**WHAT THE TASK ASKS**
After locating the line that contains "Image resolution: width=1433", restate it and each later line word for word through the end of the records.

(Data excerpts)
------------------------------------------------
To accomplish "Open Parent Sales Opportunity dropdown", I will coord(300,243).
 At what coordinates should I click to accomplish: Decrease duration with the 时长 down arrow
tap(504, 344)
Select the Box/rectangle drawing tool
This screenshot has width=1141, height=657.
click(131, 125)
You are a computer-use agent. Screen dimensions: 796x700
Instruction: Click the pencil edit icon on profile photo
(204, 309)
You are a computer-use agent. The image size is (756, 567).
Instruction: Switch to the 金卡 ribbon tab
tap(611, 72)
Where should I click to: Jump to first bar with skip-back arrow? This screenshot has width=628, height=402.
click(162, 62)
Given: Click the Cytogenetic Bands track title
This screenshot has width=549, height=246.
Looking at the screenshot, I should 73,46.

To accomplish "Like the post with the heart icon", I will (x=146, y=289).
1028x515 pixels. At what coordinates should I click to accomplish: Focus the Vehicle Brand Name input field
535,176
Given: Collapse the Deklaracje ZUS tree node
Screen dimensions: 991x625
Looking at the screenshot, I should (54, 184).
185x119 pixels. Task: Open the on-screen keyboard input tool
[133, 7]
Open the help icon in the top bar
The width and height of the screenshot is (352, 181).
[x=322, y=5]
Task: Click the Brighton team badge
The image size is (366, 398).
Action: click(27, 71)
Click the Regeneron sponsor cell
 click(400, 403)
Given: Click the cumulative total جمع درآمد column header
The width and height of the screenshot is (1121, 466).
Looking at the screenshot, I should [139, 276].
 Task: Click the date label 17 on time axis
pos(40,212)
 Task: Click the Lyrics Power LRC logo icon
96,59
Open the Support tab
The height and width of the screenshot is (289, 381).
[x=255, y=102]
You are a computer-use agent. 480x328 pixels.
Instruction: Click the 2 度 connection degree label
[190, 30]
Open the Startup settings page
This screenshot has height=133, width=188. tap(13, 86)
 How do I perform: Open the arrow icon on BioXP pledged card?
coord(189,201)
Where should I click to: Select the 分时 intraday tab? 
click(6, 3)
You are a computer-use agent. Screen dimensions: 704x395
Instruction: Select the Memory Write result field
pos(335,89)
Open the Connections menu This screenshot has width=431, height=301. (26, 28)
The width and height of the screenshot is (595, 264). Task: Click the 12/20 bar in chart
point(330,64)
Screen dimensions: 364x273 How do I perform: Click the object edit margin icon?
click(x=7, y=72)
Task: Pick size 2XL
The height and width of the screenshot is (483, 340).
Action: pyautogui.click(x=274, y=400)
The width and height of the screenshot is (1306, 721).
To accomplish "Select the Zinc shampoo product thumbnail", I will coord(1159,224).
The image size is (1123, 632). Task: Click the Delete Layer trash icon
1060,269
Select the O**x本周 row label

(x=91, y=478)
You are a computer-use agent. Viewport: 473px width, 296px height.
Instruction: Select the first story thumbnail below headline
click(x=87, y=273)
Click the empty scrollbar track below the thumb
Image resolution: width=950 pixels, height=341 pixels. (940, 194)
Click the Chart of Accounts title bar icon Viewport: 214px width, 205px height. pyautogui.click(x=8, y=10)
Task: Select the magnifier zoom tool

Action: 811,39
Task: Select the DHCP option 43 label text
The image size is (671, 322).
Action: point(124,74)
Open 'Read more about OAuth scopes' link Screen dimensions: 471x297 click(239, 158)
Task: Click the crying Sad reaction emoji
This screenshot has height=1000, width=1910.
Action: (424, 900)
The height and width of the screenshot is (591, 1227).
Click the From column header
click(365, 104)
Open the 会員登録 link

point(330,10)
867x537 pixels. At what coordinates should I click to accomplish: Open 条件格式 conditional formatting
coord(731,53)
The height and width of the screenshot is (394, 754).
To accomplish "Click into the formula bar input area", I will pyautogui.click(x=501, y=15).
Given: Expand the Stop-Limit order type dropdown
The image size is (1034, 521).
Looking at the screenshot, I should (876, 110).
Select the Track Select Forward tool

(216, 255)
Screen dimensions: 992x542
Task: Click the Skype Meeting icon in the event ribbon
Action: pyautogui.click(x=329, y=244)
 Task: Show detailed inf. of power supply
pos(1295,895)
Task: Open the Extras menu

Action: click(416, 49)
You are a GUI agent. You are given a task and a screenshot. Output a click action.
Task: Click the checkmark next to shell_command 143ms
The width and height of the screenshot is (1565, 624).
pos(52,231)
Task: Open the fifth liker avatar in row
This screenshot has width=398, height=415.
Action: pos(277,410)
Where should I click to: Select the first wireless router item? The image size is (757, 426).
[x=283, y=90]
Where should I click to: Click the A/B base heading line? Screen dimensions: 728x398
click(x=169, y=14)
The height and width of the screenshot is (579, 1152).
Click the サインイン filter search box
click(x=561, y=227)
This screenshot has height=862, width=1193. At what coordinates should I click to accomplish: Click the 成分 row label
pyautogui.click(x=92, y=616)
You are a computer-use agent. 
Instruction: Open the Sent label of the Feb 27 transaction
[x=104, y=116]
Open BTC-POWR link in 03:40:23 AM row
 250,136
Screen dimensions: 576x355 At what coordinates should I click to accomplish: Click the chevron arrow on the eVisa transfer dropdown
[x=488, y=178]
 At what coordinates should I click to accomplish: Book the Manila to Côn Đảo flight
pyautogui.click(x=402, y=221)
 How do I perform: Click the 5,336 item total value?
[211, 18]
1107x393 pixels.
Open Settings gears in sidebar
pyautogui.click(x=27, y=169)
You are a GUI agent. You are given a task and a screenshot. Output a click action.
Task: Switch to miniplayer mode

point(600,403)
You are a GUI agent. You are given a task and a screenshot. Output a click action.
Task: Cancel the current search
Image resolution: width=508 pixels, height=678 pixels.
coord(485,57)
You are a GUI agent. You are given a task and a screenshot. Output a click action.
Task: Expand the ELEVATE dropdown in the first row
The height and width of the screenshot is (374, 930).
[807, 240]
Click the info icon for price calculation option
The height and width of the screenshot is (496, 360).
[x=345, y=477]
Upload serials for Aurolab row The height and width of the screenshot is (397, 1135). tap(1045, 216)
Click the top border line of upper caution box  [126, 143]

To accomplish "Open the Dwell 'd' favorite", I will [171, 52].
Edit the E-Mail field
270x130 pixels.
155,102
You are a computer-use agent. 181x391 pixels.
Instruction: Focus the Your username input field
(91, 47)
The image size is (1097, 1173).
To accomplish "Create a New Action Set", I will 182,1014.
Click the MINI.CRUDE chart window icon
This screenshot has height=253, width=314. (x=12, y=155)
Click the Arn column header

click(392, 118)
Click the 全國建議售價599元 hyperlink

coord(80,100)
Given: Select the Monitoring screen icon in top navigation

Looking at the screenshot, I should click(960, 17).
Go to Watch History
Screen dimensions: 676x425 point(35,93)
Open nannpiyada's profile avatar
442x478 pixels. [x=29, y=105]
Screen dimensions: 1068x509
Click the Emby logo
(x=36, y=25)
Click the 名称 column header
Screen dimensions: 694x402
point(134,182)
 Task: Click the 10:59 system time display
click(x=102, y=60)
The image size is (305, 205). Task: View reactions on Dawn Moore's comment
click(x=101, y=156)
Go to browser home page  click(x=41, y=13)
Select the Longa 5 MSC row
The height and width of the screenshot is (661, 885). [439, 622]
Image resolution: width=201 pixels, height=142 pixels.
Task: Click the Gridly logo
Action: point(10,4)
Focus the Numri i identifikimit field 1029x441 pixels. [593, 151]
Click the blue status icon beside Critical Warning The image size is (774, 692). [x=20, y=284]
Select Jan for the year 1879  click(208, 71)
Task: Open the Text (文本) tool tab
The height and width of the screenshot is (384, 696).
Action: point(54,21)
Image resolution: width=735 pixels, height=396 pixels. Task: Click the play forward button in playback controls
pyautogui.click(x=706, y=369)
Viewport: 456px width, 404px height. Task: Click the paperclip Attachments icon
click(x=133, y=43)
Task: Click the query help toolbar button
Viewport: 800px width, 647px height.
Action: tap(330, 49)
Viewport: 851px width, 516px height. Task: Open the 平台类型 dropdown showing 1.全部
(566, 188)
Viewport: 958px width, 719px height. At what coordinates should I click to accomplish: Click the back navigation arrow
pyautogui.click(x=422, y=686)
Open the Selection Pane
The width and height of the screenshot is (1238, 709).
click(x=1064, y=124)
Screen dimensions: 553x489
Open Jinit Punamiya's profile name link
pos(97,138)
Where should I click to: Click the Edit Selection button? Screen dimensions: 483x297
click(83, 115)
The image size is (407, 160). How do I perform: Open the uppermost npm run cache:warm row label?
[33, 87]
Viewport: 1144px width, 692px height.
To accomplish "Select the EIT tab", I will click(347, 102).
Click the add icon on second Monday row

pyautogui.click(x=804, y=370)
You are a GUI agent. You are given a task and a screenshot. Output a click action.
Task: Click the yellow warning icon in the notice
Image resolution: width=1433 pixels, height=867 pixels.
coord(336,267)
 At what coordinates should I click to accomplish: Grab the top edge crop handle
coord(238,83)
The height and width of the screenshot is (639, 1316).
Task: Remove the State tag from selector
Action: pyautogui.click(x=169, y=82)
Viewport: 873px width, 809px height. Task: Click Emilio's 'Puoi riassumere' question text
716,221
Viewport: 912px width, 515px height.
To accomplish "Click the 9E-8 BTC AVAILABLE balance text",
------------------------------------------------
**SOLUTION TO THE PROBLEM**
Image resolution: width=1433 pixels, height=867 pixels.
coord(336,267)
 At what coordinates should I click to accomplish: Grab the top edge crop handle
coord(238,83)
The height and width of the screenshot is (639, 1316).
Task: Remove the State tag from selector
Action: pyautogui.click(x=169, y=82)
Viewport: 873px width, 809px height. Task: Click Emilio's 'Puoi riassumere' question text
716,221
Viewport: 912px width, 515px height.
To accomplish "Click the 9E-8 BTC AVAILABLE balance text",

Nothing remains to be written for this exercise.